Includes definitive writings by leading scholars that cover the full scope of the woman suffrage movement in the U.S., up to and including the outcome of the 2020 presidential election. This revised and expanded edition offers new material on the international influences for suffrage, race and racism, and regional issues that affected the suffrage movement and the struggles many women faced trying to vote — even after ratification of the Nineteenth Amendment in 1920.
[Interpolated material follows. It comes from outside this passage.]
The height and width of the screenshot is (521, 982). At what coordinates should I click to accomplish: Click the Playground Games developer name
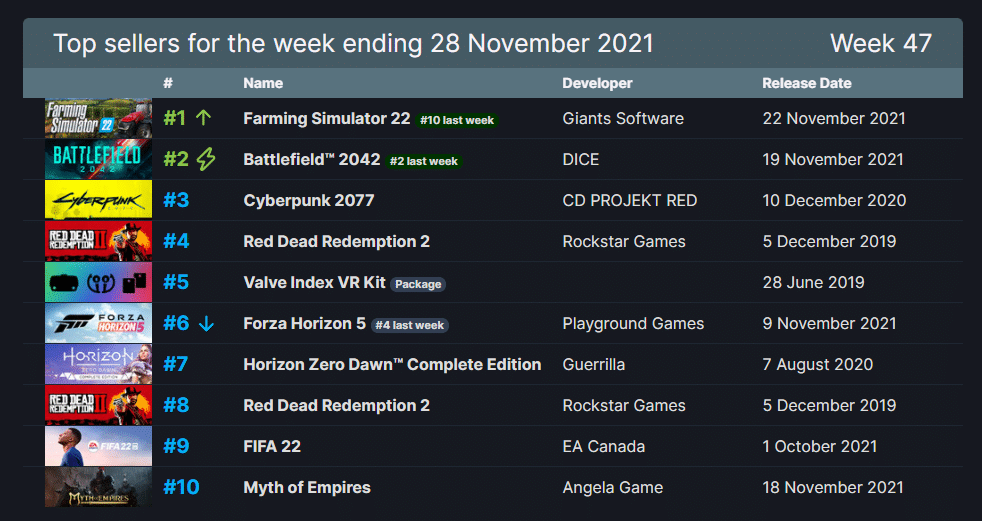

One Woman, One Vote was first published by NewSage Press in 1975 and is the companion book to the PBS American Experience documentary by the same name. This book continues to be the most comprehensive collection of writings — contemporary and historical — on the woman suffrage movement in America. The PBS documentary, produced by the Educational Film Center, has also been updated with an intro by Ruth Bader Ginsburg, for the 100th anniversary of the 19th Amendment.

The 23 essays in the Second Edition focus on aspects of the suffrage movement in greater depth with an extensive opening chapter on the overall suffrage movement, "How Woman Won." Many of these prominent contemporary scholars challenge widely accepted traditional theories and illustrate the diversity and complexity of the fight for the Nineteenth Amendment. Together, they tell the fascinating story of woman's suffrage from the failure of the Constitution to enfranchise women to the political engagement of women after 1920.
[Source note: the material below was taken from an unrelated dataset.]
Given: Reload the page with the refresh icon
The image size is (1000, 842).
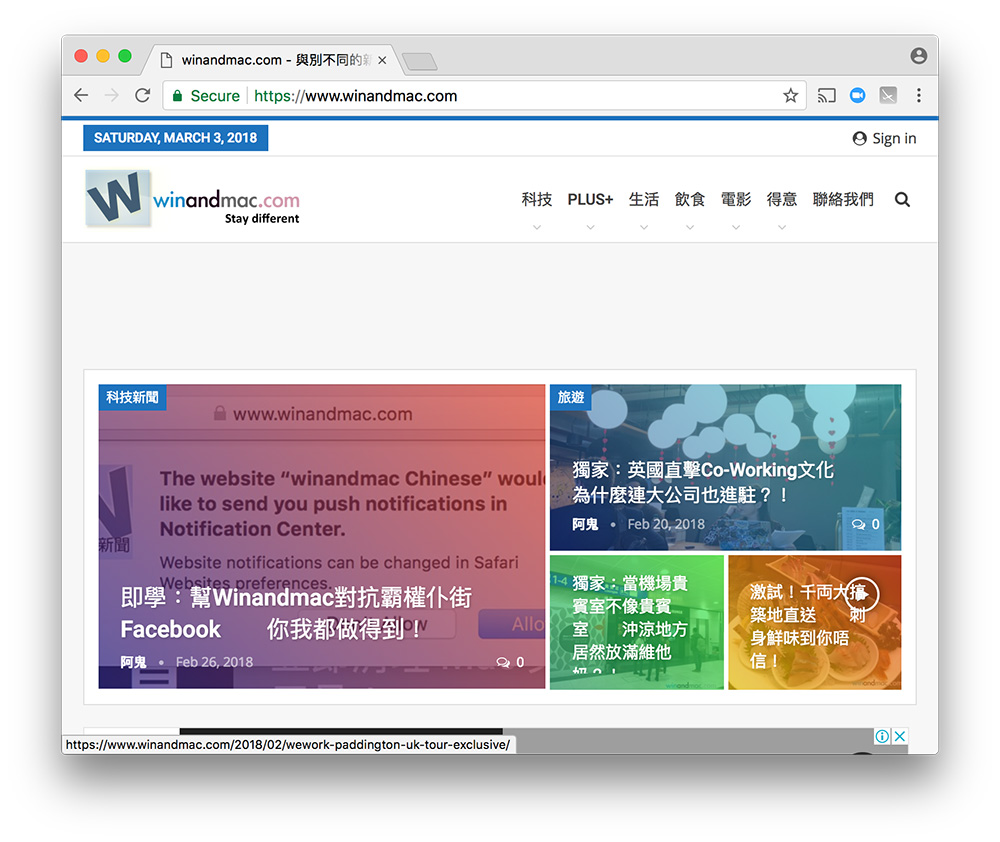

The authors of the essays are scholars in the fields of History, American Studies, Political Science, and Sociology, and they help readers “rediscover” the suffrage movement through their engaging writing, offering intriguing and often contradictory interpretations of historical accounts.

The editor, Marjorie J. Spruill, Ph.D., is a leading authority in women’s and Southern history, and has authored numerous books and essays related to woman suffrage and women's fight for equality. She speaks internationally on these topics and is well respected among historians. Her most recent book, Divided We Stand: The Battle Over Women's Rights and Family Values That Polarized American Politics has been praised in numerous reviews, including "The New York Times," "The New Yorker," "The Nation," and more.

New material includes an insightful essay by Spruill on racism in the movement, “The Inhospitable South and the Struggle for Woman Suffrage.” She describes the long and often frustrating effort beginning in the 1890s by northern and southern suffragists to bring the Southern states into the movement—an effort thwarted by widespread ideas about white supremacy and states' rights among white Southerners who viewed the movement as an unwelcome offshoot of the antislavery movement.

Readers of One Woman, One Vote learn how the suffrage movement—from its beginning in 1848 to its conclusion in 1920, and beyond—changed over time in response to changes in American society and politics. In the Second Edition, two new chapters expand on international suffrage efforts as they relate to the U.S.

Readers also learn of the growing diversity of the suffrage constituency in terms of region, religion, race, class, ethnicity, and even attitude, and that the suffrage story included both a record of harmony and cooperation but also discrimination and betrayal. For many women of color the struggle to get the vote did not end in 1920, but continued for the next 100 years—and continues today.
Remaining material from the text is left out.